Source data:
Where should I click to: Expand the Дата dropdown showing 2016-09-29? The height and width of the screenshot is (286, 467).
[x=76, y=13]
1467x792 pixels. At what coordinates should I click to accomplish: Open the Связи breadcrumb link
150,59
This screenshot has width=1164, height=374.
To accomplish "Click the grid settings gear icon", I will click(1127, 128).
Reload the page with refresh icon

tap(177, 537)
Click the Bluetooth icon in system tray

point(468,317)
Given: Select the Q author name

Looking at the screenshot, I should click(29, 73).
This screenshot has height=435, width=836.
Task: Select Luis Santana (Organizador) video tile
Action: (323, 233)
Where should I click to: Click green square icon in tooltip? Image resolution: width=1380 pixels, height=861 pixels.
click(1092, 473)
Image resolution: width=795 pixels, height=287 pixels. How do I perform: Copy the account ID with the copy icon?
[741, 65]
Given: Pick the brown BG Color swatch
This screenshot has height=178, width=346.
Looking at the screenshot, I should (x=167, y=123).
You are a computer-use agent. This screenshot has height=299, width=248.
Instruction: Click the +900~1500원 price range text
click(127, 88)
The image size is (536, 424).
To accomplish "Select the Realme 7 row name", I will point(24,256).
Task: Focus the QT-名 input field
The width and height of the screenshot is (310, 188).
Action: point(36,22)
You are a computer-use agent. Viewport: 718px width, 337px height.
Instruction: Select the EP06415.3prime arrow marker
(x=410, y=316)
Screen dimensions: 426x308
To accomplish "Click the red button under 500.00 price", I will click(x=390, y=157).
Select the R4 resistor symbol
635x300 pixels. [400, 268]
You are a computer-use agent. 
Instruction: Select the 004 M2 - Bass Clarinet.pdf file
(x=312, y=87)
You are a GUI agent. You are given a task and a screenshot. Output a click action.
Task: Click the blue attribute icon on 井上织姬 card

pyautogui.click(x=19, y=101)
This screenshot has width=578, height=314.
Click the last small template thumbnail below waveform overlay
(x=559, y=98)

## What the exercise asks
Find each line in the data above with the word "agent", then copy it.

## Task answer
You are a computer-use agent. This screenshot has height=299, width=248.
You are a computer-use agent. Viewport: 718px width, 337px height.
You are a computer-use agent. 
You are a GUI agent. You are given a task and a screenshot. Output a click action.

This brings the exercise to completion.